Un nouveau centre de recherche pour aborder la science autrement
Un centre de recherche dirigé par des Autochtones vient de voir le jour en Saskatchewan : waniska Centre. (1) Axé sur le VIH, l’hépatite C et d’autres infections sexuellement transmissibles (IST) et par le sang, waniska Centre se concentre sur les provinces du Manitoba et de la Saskatchewan.
Waniska Centre est le résultat d’un triste constat, comme l’indique Rebecca Zagozewski, directrice de recherche à waniska Centre depuis janvier 2021.
« Le taux de VIH, d’hépatite C et D’IST est plus élevé au Manitoba et en Saskatchewan que le taux national, pour les personnes autochtones. (2) Donc il y avait cette volonté de créer un centre de recherche axé sur ces enjeux et dans ces deux régions en particulier.

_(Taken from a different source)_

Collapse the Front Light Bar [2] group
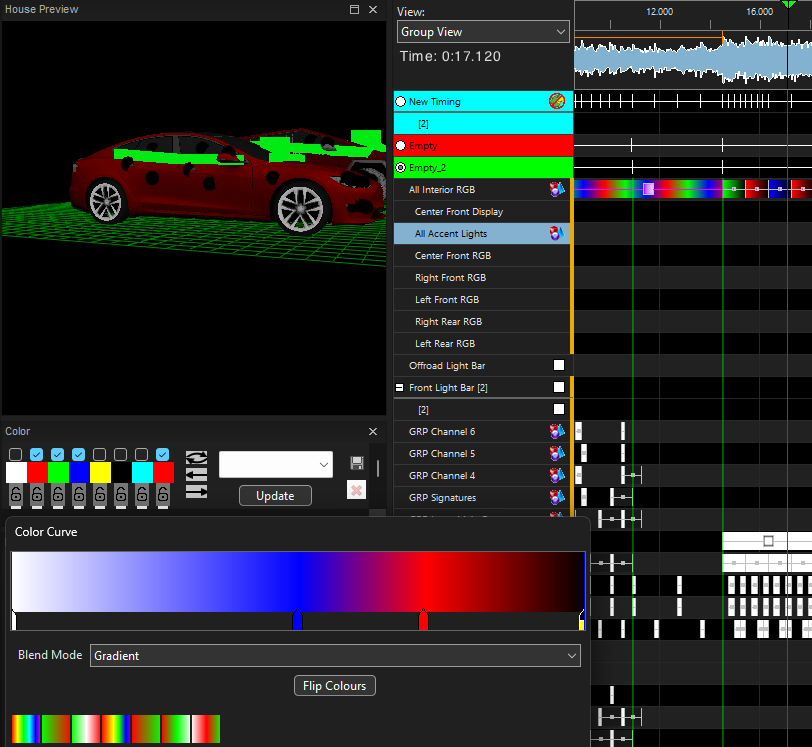click(x=400, y=388)
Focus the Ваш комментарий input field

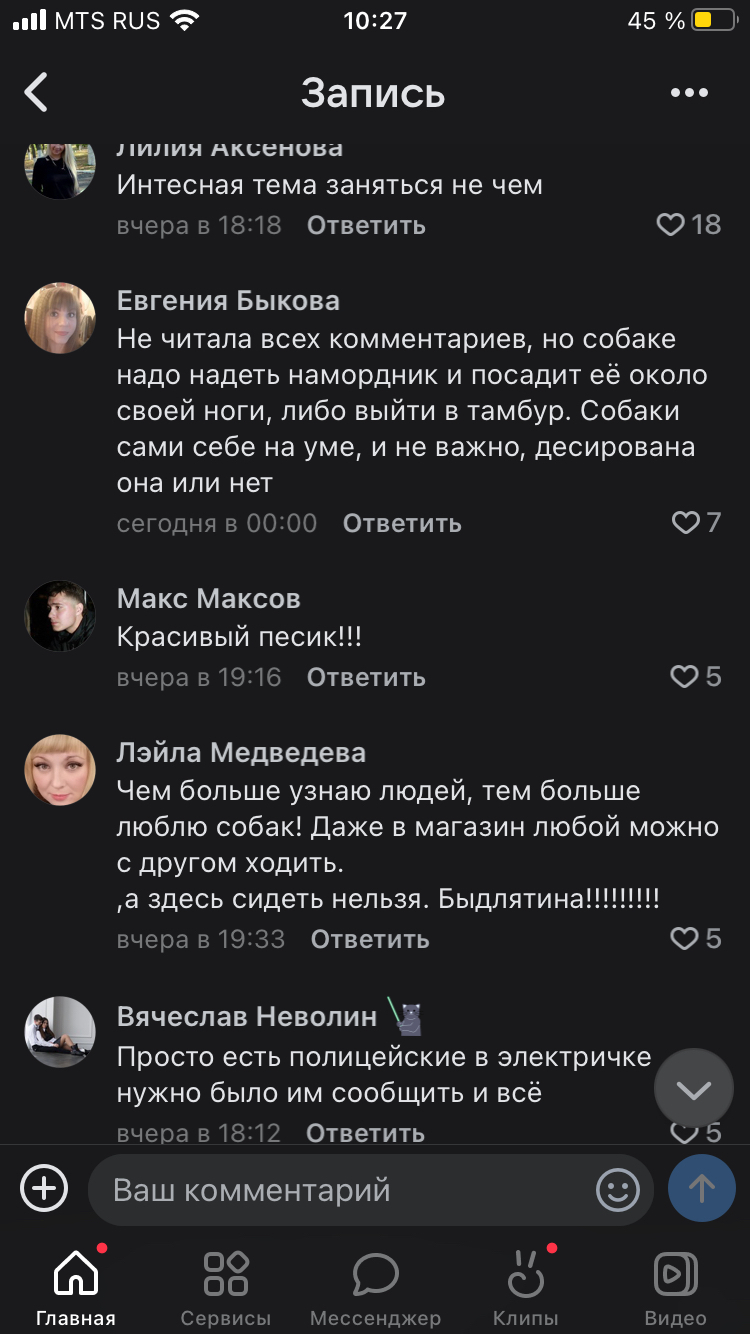[340, 1190]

« Mais plus que tout, on voulait changer un peu la tendance et faire un centre de recherche dirigé par des Autochtones pour qu’ils apportent leur point de vue.
« waniska Centre mêle donc deux perspectives : celle des sciences autochtones et celle des sciences occidentales.
« C’est une manière de décoloniser la science. On le sait, le colonialisme a laissé des traces dans toutes les sphères. La science n’y échappe pas.
« Alors avoir un centre de recherche par et pour les Autochtones est une bonne manière de combattre le racisme systémique. »
En plus d’accueillir une double vision, le centre de recherche mise sur des partenariats communautaires. Laverne Gervais, coordonnatrice communautaire et de Ka Ni Kanichihk, étoffe davantage.
« Je suis anishinabée, dakota et canadienne française du Traité n°1. Depuis plusieurs années, je travaille sur des questions de VIH et d’hépatite C à Ka Ni Kanichihk. Actuellement, il y a une épidémie de syphilis à Winnipeg. Outre certaines particularités, on reconnaît qu’il y a une similarité entre nos provinces.
« C’est simplement une frontière coloniale qui nous sépare. Entre les nations autochtones, les liens se sont toujours faits et les recherches aussi. »
| Recherches révélatrices
« Si on ne fait pas attention, les recherches peuvent aussi être colonisatrices. Il faut donc
challenger les chercheurs à impliquer davantage le point de vue autochtone, afin d’avoir des recherches plus révélatrices.
« Souvent, les recherches sont faites suivant l’agenda des gouvernements, ce qui ne reflète pas forcément les préoccupations des Autochtones. La preuve, il y a eu beaucoup d’études de faites sur les Autochtones avec très peu de résultats, tout simplement parce que ce ne sont pas eux qui les dirigent, ni qui en définissent les besoins. »
Ce nouveau centre de recherche mise aussi sur une équipe expérimentée, comme le souligne Rebecca Zagozewski.
« Au sein de waniska Centre, les deux perspectives se rencontrent, se rejoignent et se confrontent. Il y a beaucoup de rôles à waniska Centre. Il y a un chercheur principal, et un connaisseur principal.
« On est aussi en train de former un conseil d’aînés et de jeunes. On voudrait quatre jeunes et quatre aînés, avec un nombre égal pour chaque province. Ce conseil permettrait un échange intergénérationnel.
« On a aussi un coordonnateur de recherche à l’université du Manitoba, et aussi un partenariat avec le bureau de l’ombudsman de l’université du Manitoba. Enfin, on a un coordonnateur communautaire à Allnations
Hopenetwork et à Ka Ni Kanichihk. »
| Un pas en avant
Pour Laverne Gervais, ce centre est un pas dans le bon sens. « C’est une reconnaissance que ce qui a été fait avant n’était pas forcément réalisé de la bonne façon. Ce centre est financé par les Instituts de recherche en santé du Canada. (IRSC)
« La direction prise par IRSC quant aux recherches autochtones est relativement nouvelle. Avant, il y avait des études qui disaient comment elles devaient changer, ou encore comment les recherches devaient prioriser la pensée autochtone. Donc rien de concret.
« Mais on voit qu’il y a de plus en plus de recherches à différents niveaux qui s’en viennent, comme celles faites à
waniska grâce au leadership des IRSC dans ce domaine. Ce qui est très encourageant. »
( 1) waniska est un mot cri et saulteaux qui signifie réveil, lever. C’est un concept d’optimisme pour le nouveau jour accueilli avec une énergie et une passion renouvelées.
(2) En date de 2016, le taux national de diagnostic du VIH au Canada parmi les peuples autochtones était de 6,4 pour 100 000 résidents. Au Manitoba et en Saskatchewan, il était de plus de 9,1.